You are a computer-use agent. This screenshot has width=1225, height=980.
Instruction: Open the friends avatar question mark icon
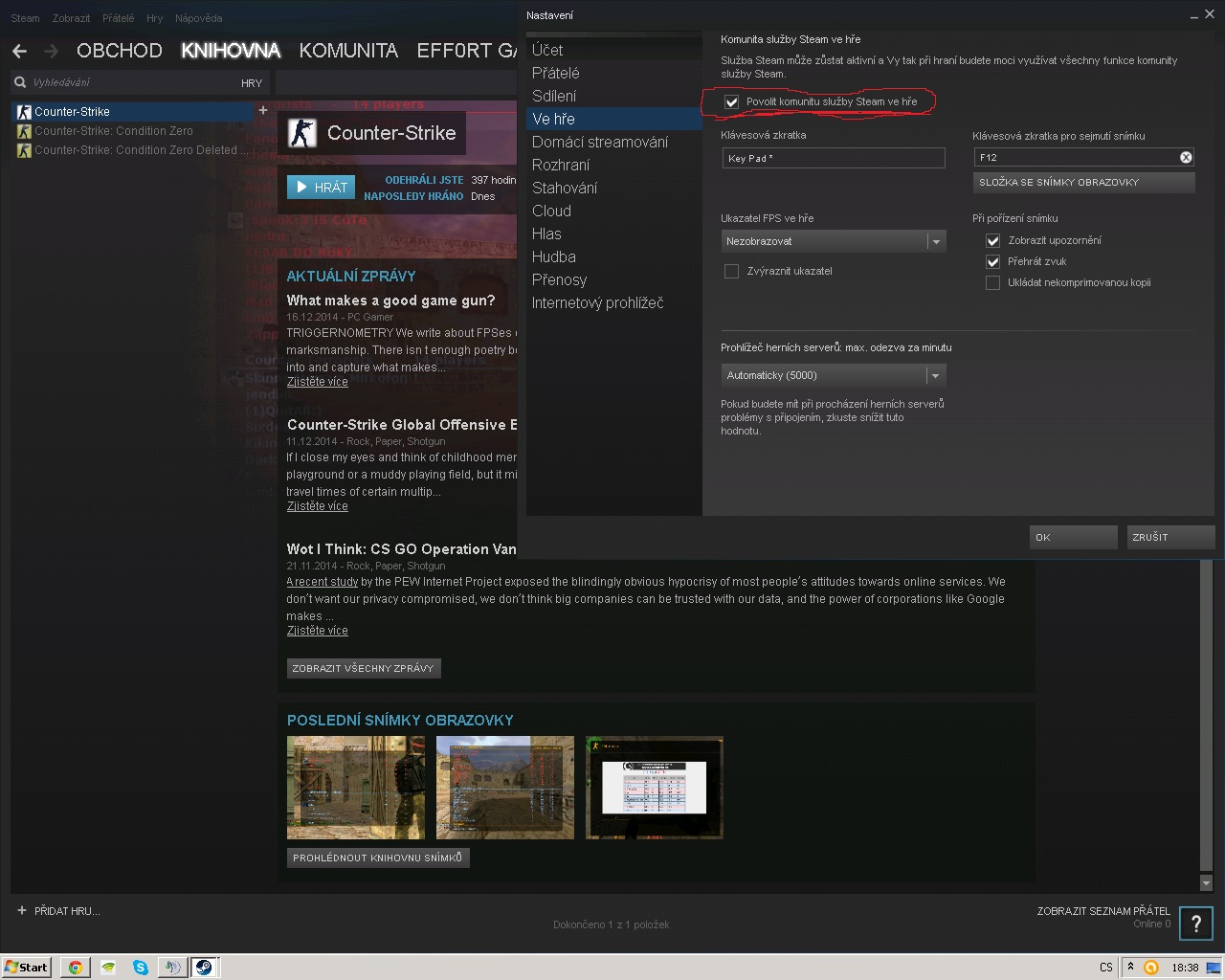tap(1195, 924)
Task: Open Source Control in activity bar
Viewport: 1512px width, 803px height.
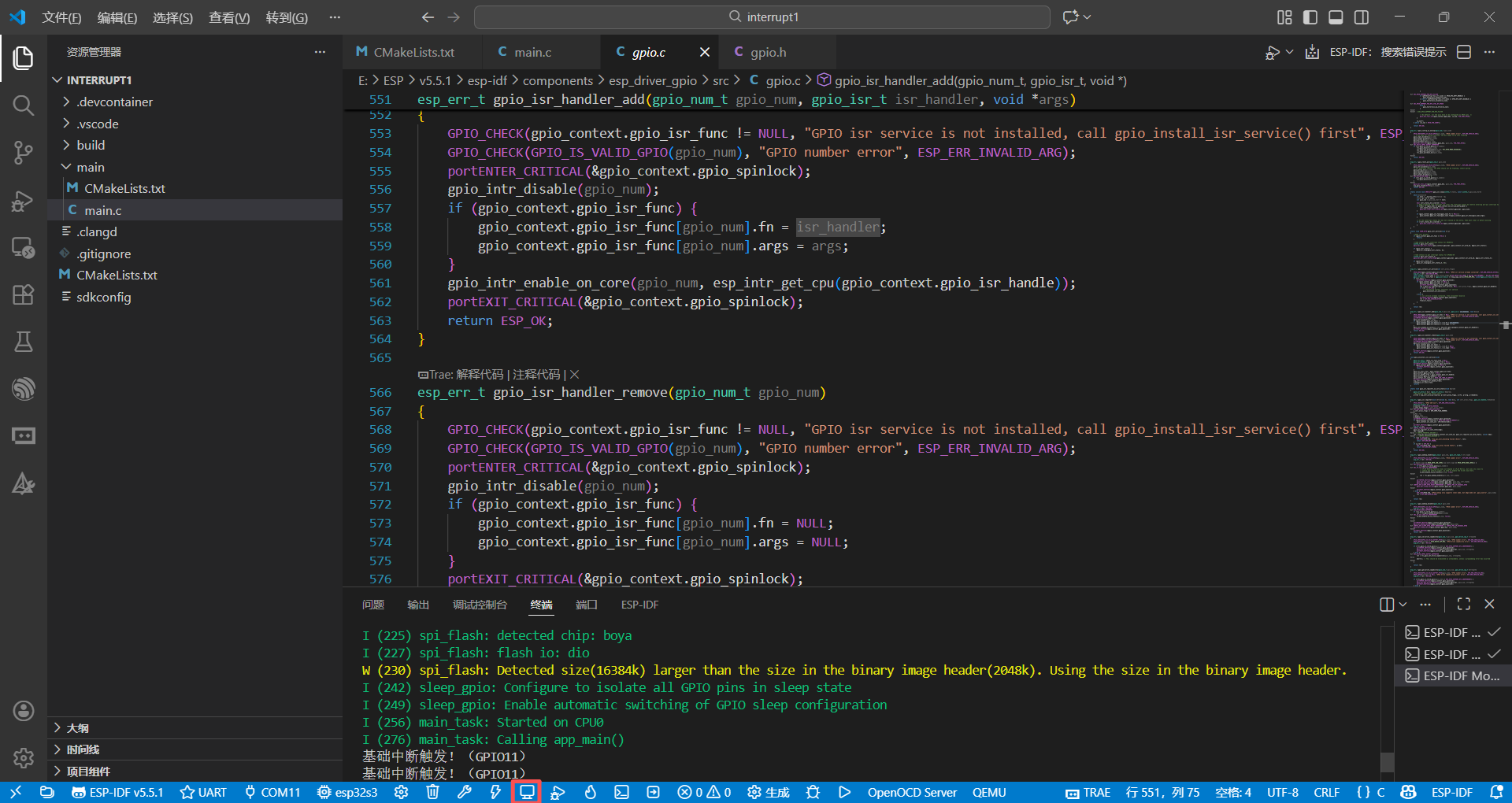Action: point(23,153)
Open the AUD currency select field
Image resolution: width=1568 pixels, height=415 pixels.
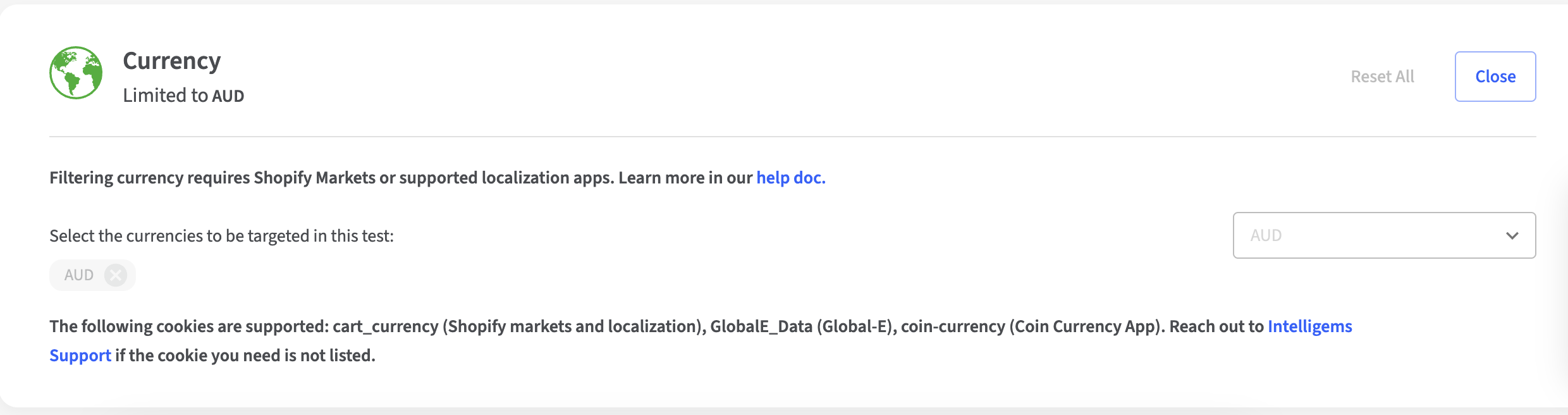click(x=1359, y=235)
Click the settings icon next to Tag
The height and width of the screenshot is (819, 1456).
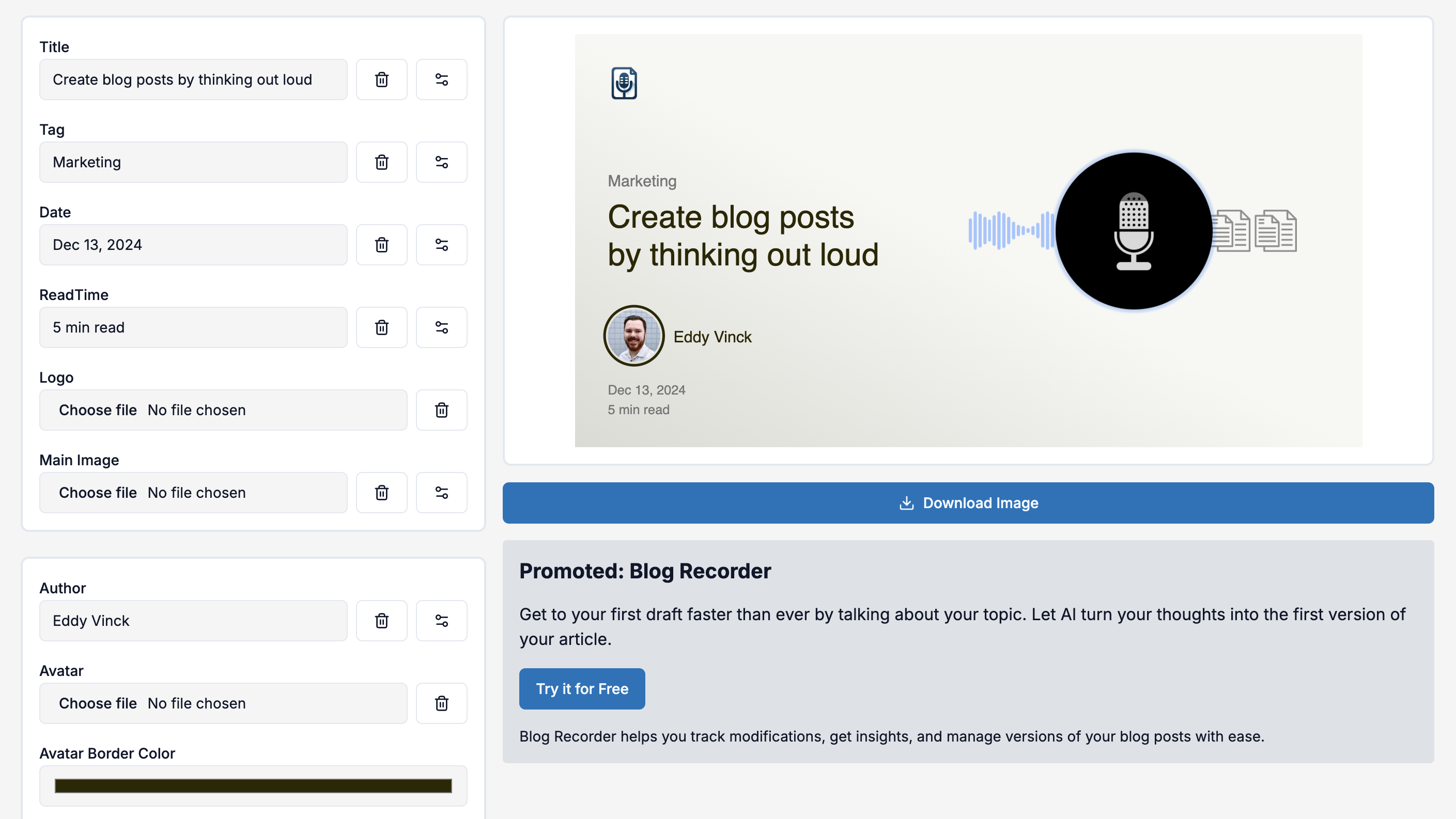coord(441,162)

# Try it:
Give back the material word for word, without images.

# Exercise solution:
You are a computer-use agent. This screenshot has width=1225, height=980.
Instruction: Open the friends avatar question mark icon
tap(1195, 924)
Task: Open Source Control in activity bar
Viewport: 1512px width, 803px height.
Action: point(23,153)
Open the AUD currency select field
Image resolution: width=1568 pixels, height=415 pixels.
click(x=1359, y=235)
Click the settings icon next to Tag
The height and width of the screenshot is (819, 1456).
coord(441,162)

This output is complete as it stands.